◆ **WORK INSTRUCTIONS**
Counting task for the data below: how many lines hold the word "navigation"? Answer with the number only.

◆ **Dataset entries**

--- START ---

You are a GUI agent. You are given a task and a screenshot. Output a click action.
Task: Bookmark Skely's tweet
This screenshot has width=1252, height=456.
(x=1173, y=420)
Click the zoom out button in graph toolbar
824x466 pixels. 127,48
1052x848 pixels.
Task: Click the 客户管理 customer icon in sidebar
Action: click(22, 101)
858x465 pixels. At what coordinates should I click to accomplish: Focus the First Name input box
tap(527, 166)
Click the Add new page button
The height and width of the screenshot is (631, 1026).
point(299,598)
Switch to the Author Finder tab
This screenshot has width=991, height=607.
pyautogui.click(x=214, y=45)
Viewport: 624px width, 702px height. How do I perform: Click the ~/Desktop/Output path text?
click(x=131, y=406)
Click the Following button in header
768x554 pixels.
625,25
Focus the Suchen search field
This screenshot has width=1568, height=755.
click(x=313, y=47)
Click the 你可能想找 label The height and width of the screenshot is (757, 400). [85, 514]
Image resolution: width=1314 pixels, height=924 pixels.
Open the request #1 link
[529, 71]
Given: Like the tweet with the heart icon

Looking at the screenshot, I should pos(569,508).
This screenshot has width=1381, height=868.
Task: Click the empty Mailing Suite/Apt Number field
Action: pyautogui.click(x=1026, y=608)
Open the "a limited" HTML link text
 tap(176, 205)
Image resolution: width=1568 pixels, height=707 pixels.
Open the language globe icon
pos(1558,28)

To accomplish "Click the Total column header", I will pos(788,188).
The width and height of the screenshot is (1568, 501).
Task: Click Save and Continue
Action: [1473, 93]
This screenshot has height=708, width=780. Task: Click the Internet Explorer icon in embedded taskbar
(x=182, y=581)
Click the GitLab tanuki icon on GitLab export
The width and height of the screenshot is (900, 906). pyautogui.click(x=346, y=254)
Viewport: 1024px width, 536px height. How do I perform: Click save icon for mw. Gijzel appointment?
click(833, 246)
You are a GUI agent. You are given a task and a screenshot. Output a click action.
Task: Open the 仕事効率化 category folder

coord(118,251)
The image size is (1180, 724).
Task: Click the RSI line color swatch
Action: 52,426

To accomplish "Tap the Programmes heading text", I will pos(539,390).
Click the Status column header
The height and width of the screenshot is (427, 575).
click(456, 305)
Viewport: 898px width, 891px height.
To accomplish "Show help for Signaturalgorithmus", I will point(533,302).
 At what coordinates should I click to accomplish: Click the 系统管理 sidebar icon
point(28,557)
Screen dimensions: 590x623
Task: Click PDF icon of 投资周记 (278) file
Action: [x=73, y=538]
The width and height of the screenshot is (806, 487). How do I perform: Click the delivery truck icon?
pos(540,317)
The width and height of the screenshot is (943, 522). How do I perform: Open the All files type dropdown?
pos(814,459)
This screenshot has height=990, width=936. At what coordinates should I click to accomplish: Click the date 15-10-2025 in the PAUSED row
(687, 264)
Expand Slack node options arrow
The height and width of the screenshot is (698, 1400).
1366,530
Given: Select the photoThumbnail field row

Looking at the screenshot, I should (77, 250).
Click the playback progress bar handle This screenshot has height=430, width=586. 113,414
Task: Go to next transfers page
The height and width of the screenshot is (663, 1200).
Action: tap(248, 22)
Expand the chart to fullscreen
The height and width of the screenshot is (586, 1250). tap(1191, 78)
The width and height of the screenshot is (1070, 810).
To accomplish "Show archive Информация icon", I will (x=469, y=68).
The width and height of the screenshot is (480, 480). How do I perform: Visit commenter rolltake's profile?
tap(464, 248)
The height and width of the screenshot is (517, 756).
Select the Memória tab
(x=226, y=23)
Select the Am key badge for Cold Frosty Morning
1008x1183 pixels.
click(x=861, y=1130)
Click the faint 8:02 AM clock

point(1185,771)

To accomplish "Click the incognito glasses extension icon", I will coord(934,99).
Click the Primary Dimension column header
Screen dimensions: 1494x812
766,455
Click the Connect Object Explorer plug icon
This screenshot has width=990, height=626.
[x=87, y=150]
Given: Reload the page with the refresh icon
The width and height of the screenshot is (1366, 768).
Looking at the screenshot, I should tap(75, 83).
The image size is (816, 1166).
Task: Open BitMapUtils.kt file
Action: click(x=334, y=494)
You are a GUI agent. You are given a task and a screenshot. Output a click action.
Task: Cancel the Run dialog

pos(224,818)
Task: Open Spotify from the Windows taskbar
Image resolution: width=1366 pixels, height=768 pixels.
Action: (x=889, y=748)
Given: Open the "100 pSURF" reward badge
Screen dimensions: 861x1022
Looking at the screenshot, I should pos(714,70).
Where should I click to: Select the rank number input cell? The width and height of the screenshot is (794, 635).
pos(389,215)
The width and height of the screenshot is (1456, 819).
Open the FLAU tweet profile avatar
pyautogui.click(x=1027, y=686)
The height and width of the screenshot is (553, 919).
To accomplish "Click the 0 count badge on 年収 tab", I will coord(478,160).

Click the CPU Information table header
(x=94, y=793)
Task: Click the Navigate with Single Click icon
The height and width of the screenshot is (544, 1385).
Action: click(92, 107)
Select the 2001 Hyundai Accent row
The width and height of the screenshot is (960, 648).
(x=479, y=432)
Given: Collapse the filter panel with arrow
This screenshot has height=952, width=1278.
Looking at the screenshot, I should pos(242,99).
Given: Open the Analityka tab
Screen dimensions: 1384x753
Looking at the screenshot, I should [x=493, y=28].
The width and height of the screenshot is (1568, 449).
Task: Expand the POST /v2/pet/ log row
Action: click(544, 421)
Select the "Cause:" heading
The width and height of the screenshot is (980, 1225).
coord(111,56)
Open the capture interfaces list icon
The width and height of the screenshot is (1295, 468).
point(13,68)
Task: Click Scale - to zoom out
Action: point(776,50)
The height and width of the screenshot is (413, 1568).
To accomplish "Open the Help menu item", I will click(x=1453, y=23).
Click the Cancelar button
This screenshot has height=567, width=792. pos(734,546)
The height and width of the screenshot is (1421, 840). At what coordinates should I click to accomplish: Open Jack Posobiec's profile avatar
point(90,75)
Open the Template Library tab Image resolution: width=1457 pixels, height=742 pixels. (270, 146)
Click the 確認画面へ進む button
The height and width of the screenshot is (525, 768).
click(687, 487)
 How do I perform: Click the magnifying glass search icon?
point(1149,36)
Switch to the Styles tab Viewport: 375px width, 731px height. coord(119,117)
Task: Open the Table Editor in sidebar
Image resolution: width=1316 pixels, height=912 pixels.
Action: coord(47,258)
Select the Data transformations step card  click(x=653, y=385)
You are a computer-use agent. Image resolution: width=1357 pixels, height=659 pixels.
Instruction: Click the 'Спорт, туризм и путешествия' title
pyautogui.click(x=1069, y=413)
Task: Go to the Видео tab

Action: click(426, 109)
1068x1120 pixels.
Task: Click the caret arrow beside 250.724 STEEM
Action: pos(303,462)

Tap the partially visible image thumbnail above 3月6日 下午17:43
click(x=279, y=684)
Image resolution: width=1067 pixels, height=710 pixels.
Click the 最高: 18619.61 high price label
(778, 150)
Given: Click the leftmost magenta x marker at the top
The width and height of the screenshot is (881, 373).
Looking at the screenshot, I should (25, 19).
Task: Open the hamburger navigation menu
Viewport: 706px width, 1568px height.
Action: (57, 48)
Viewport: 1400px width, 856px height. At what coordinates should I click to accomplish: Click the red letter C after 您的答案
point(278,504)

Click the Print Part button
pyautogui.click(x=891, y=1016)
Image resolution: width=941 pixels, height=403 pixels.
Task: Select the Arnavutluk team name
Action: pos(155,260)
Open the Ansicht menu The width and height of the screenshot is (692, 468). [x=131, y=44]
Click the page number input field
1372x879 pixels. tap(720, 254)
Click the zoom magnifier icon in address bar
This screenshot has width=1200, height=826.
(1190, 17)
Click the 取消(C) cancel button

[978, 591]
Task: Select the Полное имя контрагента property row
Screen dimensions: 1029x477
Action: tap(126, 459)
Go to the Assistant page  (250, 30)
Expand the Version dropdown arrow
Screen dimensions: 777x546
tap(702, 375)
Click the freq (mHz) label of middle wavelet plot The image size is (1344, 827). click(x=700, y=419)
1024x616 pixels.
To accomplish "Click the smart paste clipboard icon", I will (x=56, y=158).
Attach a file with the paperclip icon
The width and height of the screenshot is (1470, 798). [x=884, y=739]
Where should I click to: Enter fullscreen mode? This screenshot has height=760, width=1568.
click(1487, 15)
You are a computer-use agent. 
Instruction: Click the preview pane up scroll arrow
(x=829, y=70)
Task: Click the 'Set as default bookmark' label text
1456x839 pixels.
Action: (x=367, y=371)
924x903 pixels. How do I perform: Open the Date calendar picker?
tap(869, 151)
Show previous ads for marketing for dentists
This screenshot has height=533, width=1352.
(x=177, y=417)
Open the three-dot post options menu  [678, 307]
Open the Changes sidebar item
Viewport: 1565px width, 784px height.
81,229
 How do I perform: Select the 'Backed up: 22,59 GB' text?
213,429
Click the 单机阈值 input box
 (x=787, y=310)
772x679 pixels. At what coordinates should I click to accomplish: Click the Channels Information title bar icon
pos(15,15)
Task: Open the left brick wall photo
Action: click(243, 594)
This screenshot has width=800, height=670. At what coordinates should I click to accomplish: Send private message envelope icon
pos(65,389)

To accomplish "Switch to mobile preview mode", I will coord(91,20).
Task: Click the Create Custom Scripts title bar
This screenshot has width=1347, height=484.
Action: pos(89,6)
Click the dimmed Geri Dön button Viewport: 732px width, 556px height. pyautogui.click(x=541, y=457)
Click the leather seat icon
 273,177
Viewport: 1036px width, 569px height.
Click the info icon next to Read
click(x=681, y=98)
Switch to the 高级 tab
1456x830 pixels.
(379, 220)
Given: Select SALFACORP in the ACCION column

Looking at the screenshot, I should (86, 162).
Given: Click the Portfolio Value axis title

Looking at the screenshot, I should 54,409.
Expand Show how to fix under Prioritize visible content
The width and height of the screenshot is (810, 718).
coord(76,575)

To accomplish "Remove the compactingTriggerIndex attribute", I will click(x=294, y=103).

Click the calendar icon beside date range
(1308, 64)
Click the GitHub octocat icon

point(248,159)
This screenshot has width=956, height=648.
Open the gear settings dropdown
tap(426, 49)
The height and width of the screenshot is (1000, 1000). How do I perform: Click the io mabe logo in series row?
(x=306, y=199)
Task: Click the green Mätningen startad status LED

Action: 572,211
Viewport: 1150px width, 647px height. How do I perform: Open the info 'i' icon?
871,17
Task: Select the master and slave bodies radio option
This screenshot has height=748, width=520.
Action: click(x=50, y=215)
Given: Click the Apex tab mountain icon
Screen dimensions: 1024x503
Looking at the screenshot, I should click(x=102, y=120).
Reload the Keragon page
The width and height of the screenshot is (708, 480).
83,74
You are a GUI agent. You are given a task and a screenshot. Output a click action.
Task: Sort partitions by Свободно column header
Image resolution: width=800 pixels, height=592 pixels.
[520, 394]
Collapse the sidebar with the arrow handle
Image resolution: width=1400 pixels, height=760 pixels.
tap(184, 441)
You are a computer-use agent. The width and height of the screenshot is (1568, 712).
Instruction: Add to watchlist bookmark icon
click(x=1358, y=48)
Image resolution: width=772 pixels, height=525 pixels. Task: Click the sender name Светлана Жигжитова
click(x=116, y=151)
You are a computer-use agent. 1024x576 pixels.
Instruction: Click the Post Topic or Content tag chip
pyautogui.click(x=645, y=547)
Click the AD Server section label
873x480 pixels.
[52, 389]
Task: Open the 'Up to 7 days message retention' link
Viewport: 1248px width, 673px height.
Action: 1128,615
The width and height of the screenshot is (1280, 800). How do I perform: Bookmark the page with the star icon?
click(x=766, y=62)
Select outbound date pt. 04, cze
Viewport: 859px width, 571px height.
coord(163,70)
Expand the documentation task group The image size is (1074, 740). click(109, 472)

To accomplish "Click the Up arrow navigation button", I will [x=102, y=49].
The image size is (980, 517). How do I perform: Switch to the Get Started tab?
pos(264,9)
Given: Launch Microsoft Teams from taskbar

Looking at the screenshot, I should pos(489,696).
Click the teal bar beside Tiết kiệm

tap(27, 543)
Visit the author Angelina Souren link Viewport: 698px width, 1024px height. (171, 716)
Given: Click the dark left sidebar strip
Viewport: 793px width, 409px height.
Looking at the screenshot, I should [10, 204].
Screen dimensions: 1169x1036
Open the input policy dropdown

--- END ---

◆ **EXERCISE ANSWER**
2